Large companies simply have more resources to put into solving the problem, building the product and marketing it to consumers. These resources reduce the time it takes for a large company to get control over a segment of the market, which means the startup has less time to launch. In this scenario, companies who are not careful can be easily “Amazoned,” swallowed, and taken out of the market.

#5: The Money

I also look for founders who invest some of their own savings into their company, even if it is a small amount (though it is often a big financial commitment from them). Sometimes, the founders are not paying themselves until the business reaches some scale. This is a great sign of personal sacrifice and proof of “skin in the game.”

Good founders are also resourceful when it comes to securing capital. Some will go the traditional routes of VCs and banks. However, this route is hard for most founders because Venture Capitalists are only interested in a narrow segment of founders and ideas. They follow recent trends and require founders to have a high level education or strong expertise in the field they are pursuing as they are looking for the next unicorn valuation in order to deliver promised returns to their limited partners. However, only 5% of VCs provide returns to their investors, so whatever formula they use to predict the winners isn’t necessarily right.
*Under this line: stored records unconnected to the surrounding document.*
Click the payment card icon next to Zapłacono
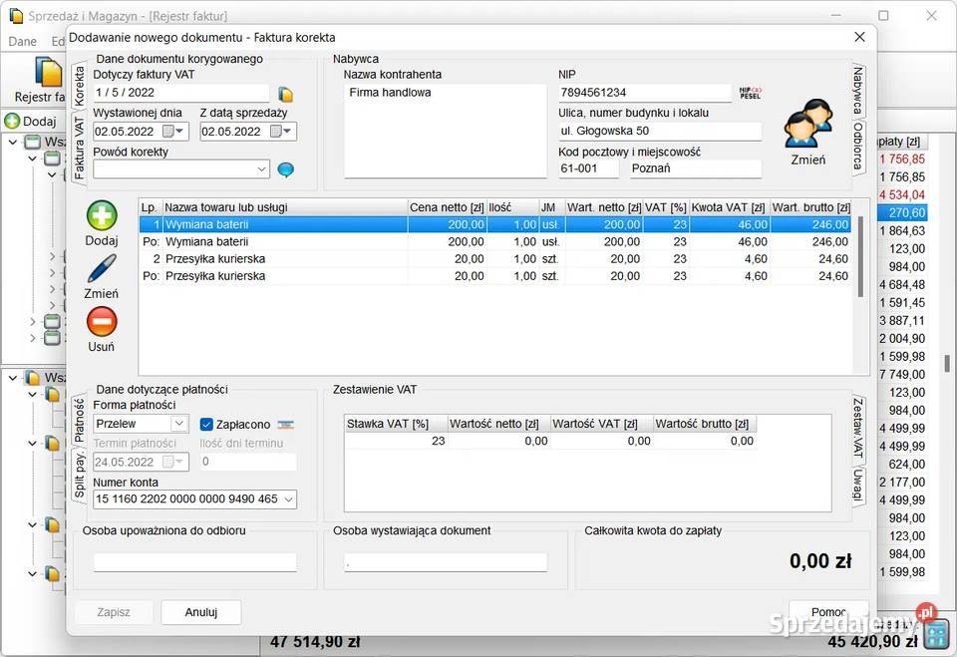Screen dimensions: 957x657 pyautogui.click(x=285, y=424)
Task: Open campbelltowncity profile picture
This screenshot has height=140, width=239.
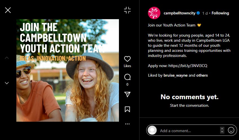Action: click(154, 13)
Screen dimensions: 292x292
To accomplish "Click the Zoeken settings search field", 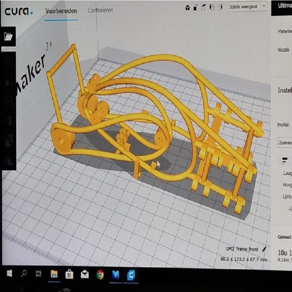I will (x=284, y=143).
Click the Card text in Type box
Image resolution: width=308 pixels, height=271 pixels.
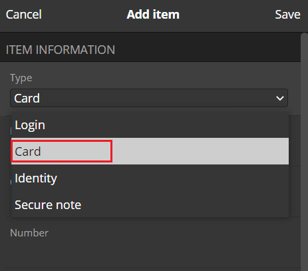pyautogui.click(x=27, y=98)
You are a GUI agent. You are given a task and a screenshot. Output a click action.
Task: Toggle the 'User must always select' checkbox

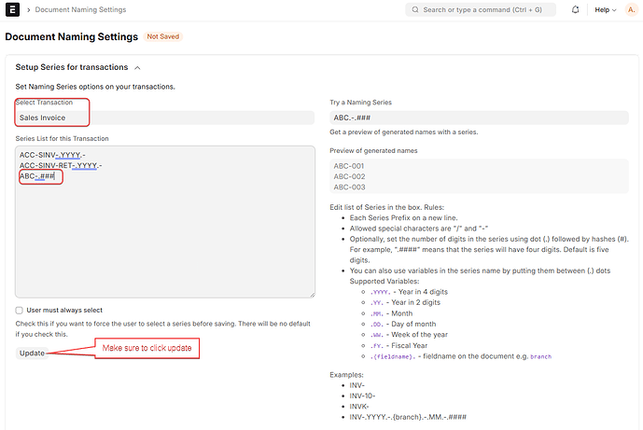point(20,311)
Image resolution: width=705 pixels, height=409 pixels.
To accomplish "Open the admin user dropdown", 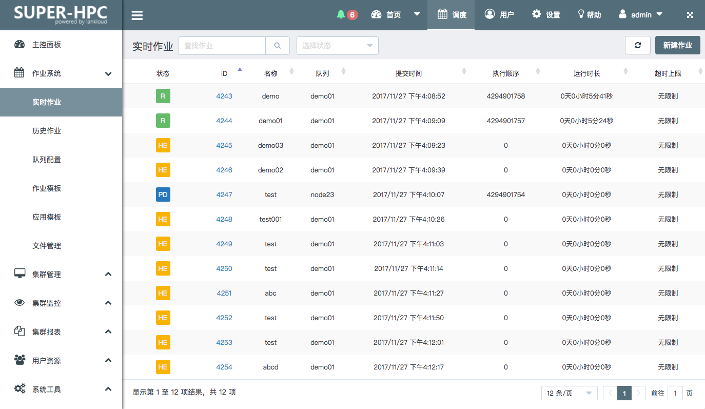I will point(641,15).
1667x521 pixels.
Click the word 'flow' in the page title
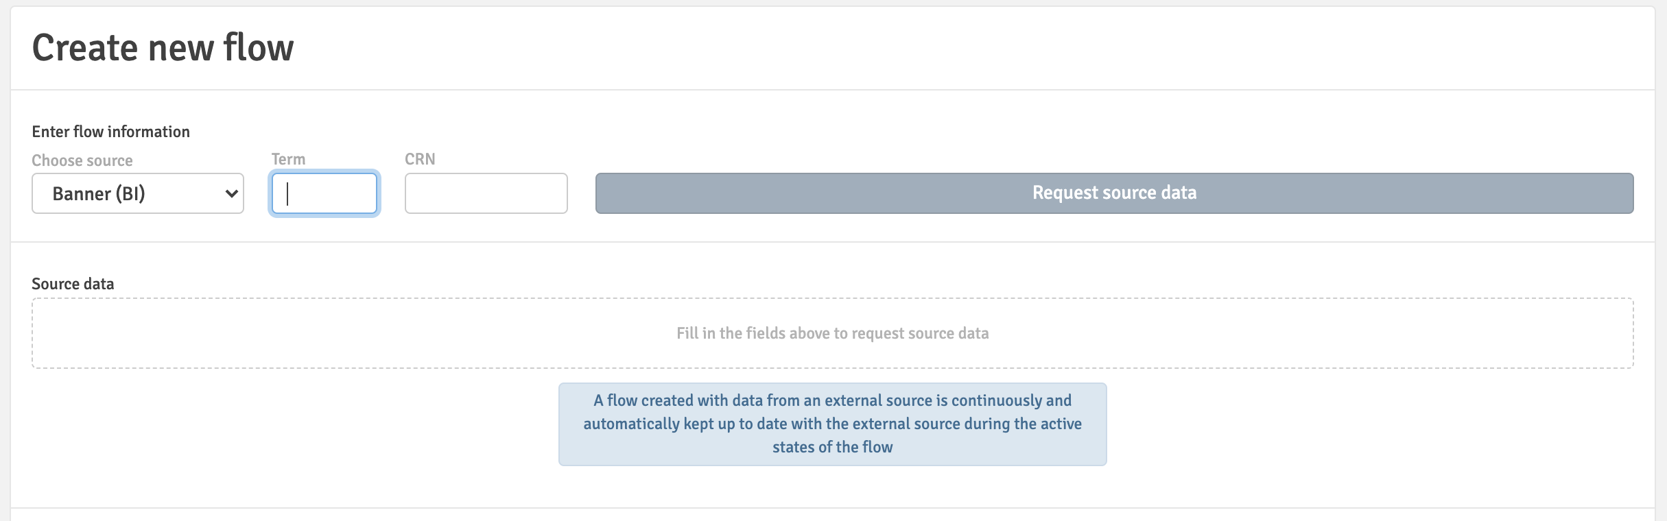coord(259,48)
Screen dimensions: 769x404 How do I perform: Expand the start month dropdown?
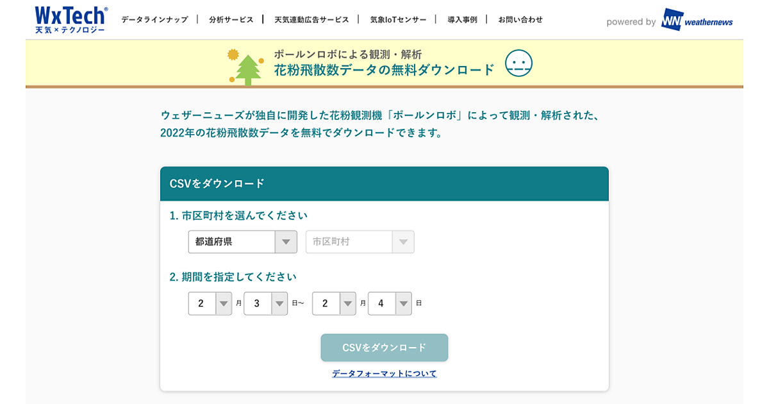[210, 303]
Other founders will target angel investor networks or leverage their friends and family. Others will go to Kickstarter to test out their idea, and after they complete a successful campaign, the business has some capital as well as lots of eager customers. Still others will try equity crowdfunding, which in the 3 years of its existence in the US has helped over 1,500 companies raise capital.

Founders who are ready to explore new avenues for capital demonstrate a strong will to do whatever it takes to win.

Conclusion

Investing money is not easy and requires research and vetting, and there is no way to guarantee success. However, only those who risk can benefit from the next explosive company.

Our country has hundreds of examples of entrepreneurs who were bold enough to believe they could change the world, and they did. Your role as an investor is to back those dreamers, be part of the journey to success, and fund the future.

If I had to do it all over again, I would double down and pursued more entrepreneurs even after their first venture failed. It is never too late. This may be the best time to become an active investor when equity crowdfunding has opened up the gates for everyone to be a Venture Capitalist.